Saturday, Jan. 6, 2018 10:15 AM - 12:15 PM

Loews Philadelphia, Parlor 1
Hosted By: Association for Social Economics
  • Chair: George DeMartino, University of Denver

Populism Versus Economic Expertise: J. Laurence Laughlin Debates William (Coin) Harvey

Constance Andre Aigret
,
University of Lyon

Abstract

The expertise and authority of academic economists came under fierce populist attack in the 1890s, as Democrats and Populists joined to support William Jennings Bryan for President on a bimetallist platform of free coinage of silver. The most widely read populist critique was William Harvey's Coin's Financial School (1894), of which over a million copies circulated. In Harvey's tract, the fictitious bimetallist Coin debated and humiliated J. Laurence Laughlin, the hard money, pro-gold standard founder of the U. of Chicago Economics Department and of the JPE (and later a major influence of the creation of the Federal Reserve). On May 17, 1895, after preliminary negotiations and disputes over the topic of the debate, Laughlin and Harvey engaged in a real debate at the Illinois Club, published in October 1895 as a fifty-page appendix to Laughlin's Facts About Money. When able to speak for himself, Laughlin forcefully defended the gold standard and the authority of academic economists to pronounce on economic questions, while Harvey vigorously made the populist case against the privileged knowledge of academic experts. This paper examines both the fictitious Coin-Laughlin debate of 1894 and the actual Harvey-Laughlin debate of 1895 to illuminate the populist revolt against the authority and expertise of academic economists and the rebuttal of that critique by leaders of the economics discipline.
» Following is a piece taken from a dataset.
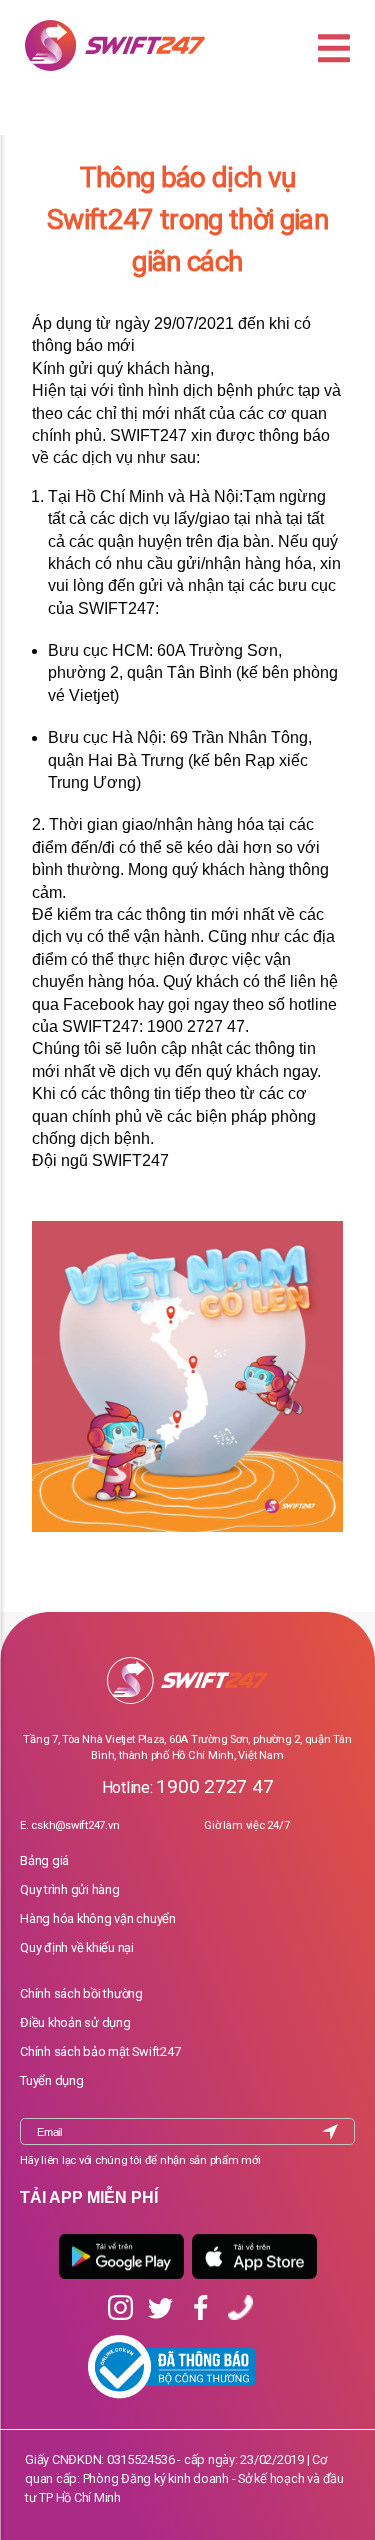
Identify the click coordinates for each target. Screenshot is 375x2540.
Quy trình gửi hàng (70, 1889)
Divided but Not Conquered: Intersectional Conflicts in the Age of Trump

Nancy Folbre
,
Political Economy Research Institute

Abstract

Some social scientists and policy makers make a strong distinction between collective identities based on cultural allegiances and collective interests based on economic positions. This paper develops a feminist analysis of intersectionality that challenges this binary, offering a more flexible way of analyzing collective conflict that helps explain partisan politics in the U.S. today.

The Complicity of Economics

Julie A. Nelson
,
University of Massachusetts-Boston

Abstract

Economics has long promoted an image of agents who profit and consume for their own individual benefit without any kind of responsibility for each other, and who rationally evaluate means but not ends. This contribution explores the relationship between the expanding influence of the homo economicus image and the rise of Donald Trump.

Homo Economicus, AIs, Humans and Rats: Decision-making and Economic Welfare

Diane Coyle
,
University of Manchester

Abstract

The role of rationality in economics is often in the spotlight, but this focus on the manner of decision-making overlooks the importance of the social context for people's choices. Welfare economics has long insisted that positive and normative considerations can be strictly separated, but social influences make this separation protocol inadmissible. Economists presuming to advise on public policy urgently need to revisit the foundations of welfare economics to be consistent with what the biological and cognitive sciences tell us about individuals' decisions.

How to Cause a Populist Revolution: Youth Unemployment, Labor Immobility, and the War on Drugs

Deirdre Nansen McCloskey
,
University of Illinois-Chicago

Abstract

The crisis of democracy arises from good-hearted interventions in the economy that make young people unemployable and neighborhoods depressed.